● **Records for the exercise**:
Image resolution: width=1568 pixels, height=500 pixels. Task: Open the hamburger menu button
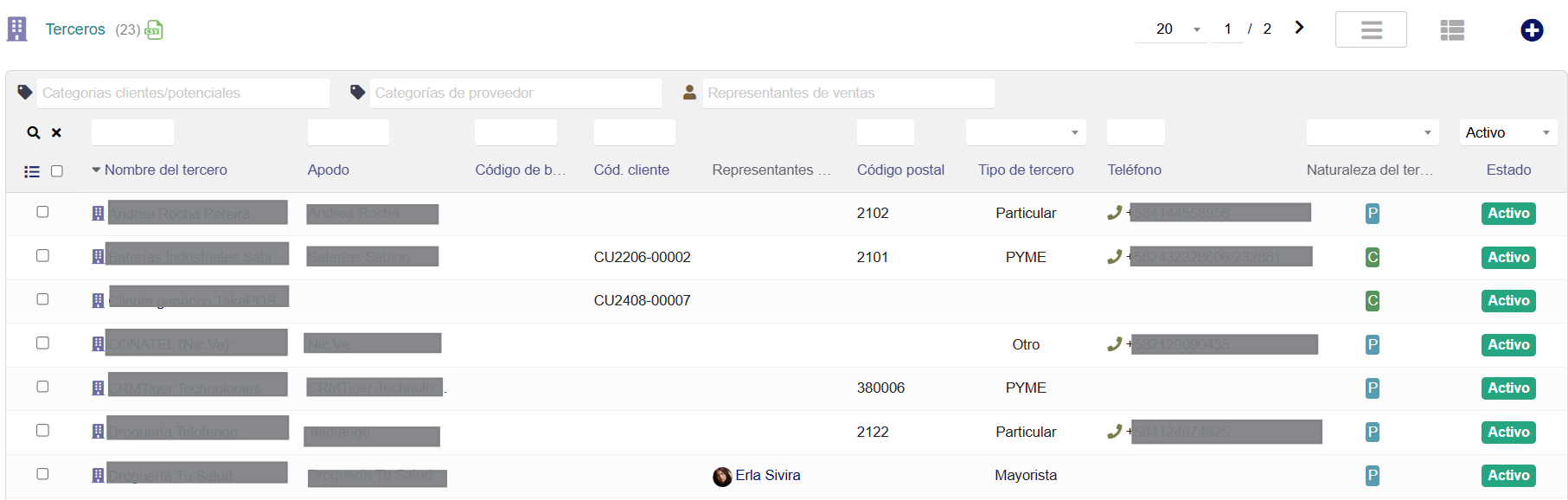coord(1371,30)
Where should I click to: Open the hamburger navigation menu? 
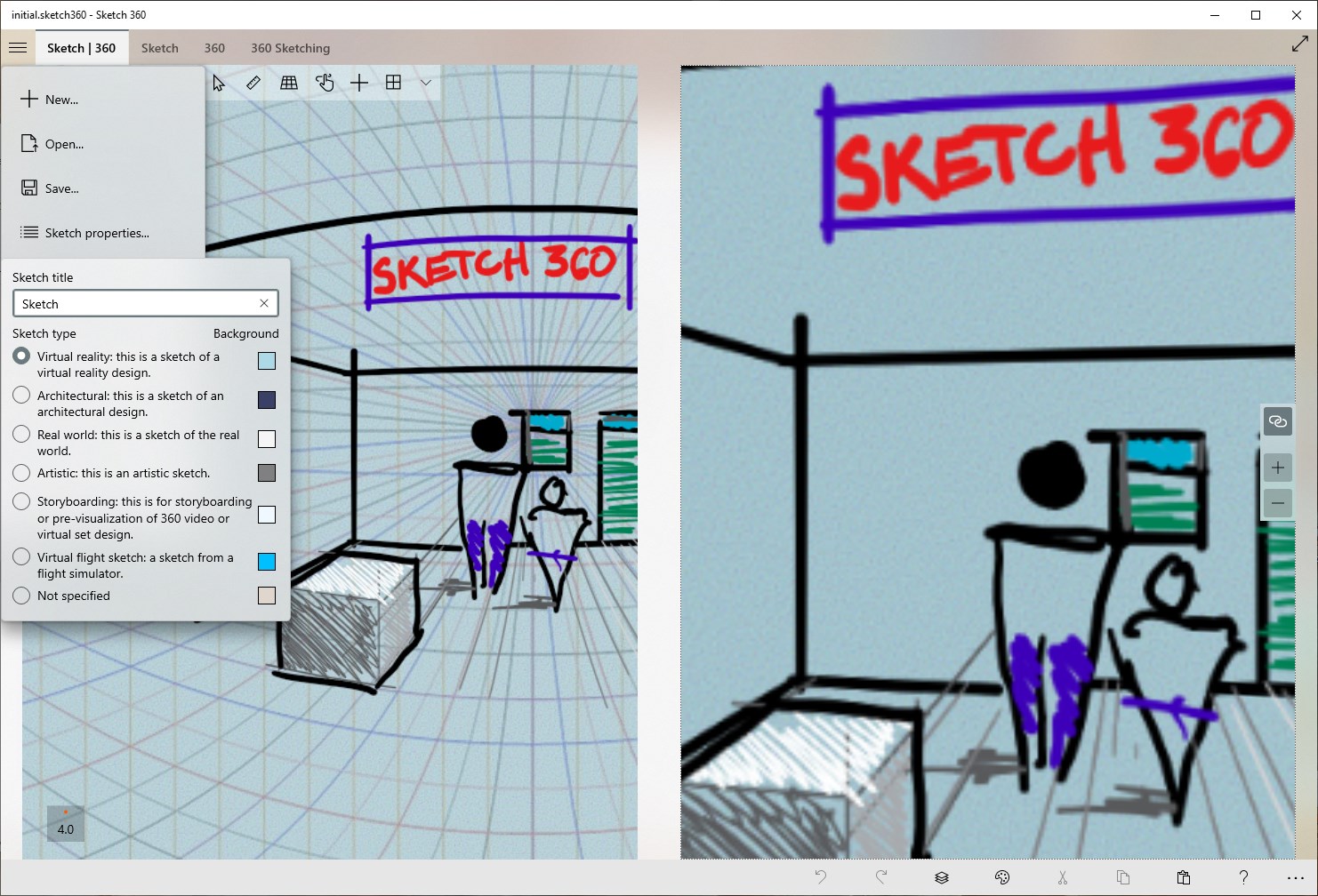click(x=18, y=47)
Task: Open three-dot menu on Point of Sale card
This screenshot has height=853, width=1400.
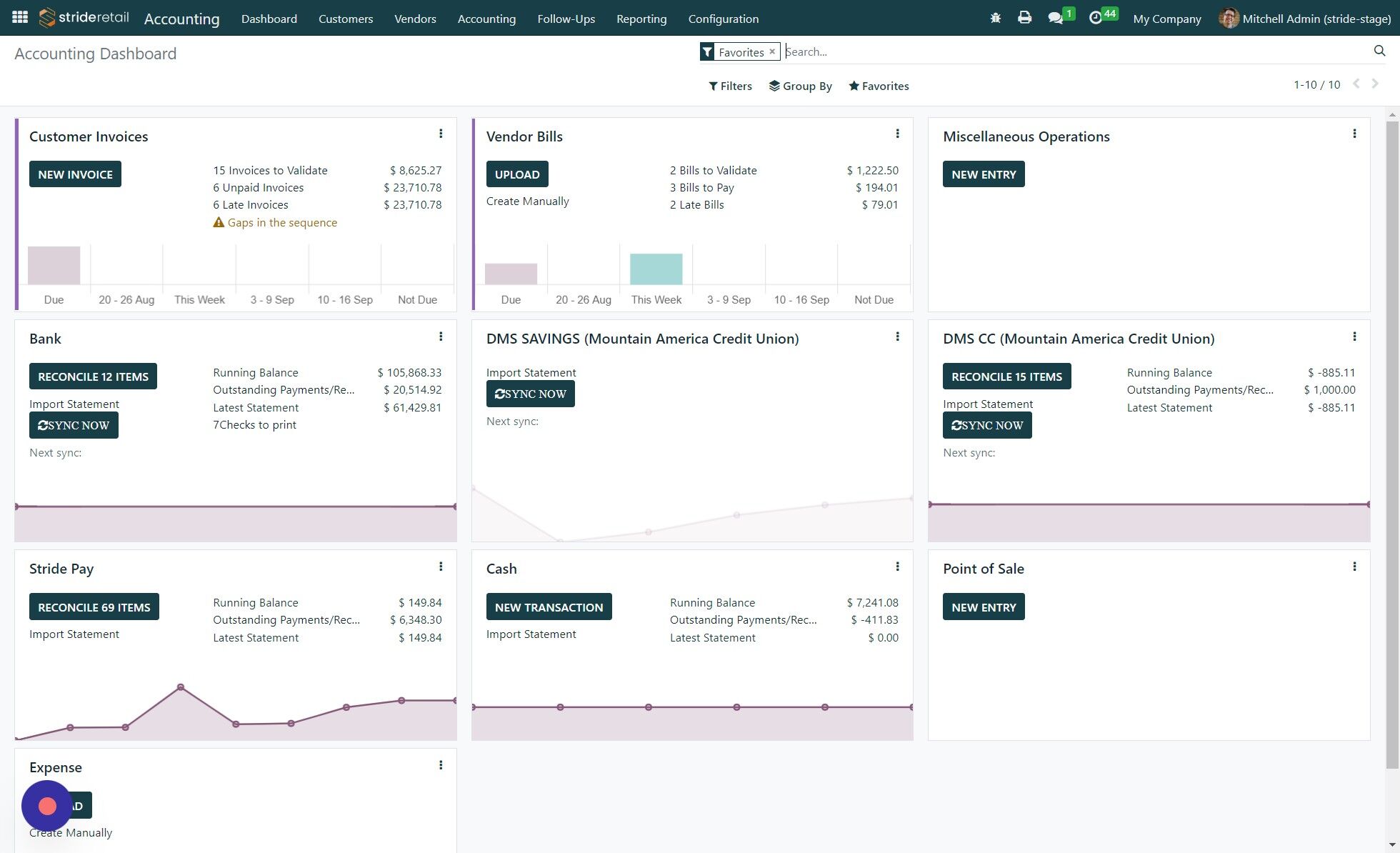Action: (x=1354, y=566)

--

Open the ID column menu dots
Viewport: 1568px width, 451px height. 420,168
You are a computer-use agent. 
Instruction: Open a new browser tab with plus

● **Written problem**:
Output the rows word for word, starting at the line containing "Image resolution: width=1568" and ending at the line containing "Action: (x=1354, y=566)", with both of those lines included. Omit the pictures.

● **Exercise solution**:
Image resolution: width=1568 pixels, height=500 pixels. Task: Open the hamburger menu button
coord(1371,30)
Where should I click to: Open the hamburger navigation menu? 
click(x=18, y=47)
Task: Open three-dot menu on Point of Sale card
This screenshot has height=853, width=1400.
Action: (x=1354, y=566)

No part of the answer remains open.